→ **Task statement**
The only acceptable reply is the number of lines in the material below that hold "arrow".

--- Materials provided ---

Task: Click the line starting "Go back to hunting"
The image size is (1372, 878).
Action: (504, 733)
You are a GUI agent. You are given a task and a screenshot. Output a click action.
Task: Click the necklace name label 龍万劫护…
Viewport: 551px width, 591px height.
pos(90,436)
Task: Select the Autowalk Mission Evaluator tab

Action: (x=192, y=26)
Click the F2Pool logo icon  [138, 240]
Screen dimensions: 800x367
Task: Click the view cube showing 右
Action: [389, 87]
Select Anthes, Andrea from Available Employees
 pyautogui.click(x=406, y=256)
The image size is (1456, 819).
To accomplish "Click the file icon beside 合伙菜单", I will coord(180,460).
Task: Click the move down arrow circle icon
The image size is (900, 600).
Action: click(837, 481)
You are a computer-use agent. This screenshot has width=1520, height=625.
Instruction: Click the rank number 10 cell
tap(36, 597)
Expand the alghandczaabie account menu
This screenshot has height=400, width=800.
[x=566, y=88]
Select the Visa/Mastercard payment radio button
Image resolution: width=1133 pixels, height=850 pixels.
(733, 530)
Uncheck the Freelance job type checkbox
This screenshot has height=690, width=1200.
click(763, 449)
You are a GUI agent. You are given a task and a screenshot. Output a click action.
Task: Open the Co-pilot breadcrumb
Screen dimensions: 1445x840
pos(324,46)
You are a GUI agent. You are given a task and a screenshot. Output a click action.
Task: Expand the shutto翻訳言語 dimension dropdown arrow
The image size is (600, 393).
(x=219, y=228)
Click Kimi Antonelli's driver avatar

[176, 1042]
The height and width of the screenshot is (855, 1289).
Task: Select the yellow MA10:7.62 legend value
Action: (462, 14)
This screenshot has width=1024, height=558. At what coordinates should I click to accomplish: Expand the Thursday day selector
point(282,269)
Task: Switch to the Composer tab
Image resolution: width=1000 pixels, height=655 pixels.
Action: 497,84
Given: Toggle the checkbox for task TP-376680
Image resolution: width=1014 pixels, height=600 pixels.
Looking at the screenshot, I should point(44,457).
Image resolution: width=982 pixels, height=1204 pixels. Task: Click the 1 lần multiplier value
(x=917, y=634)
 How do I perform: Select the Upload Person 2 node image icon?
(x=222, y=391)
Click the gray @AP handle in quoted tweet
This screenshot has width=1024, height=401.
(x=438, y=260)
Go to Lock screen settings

---

→ **Solution to this task**
2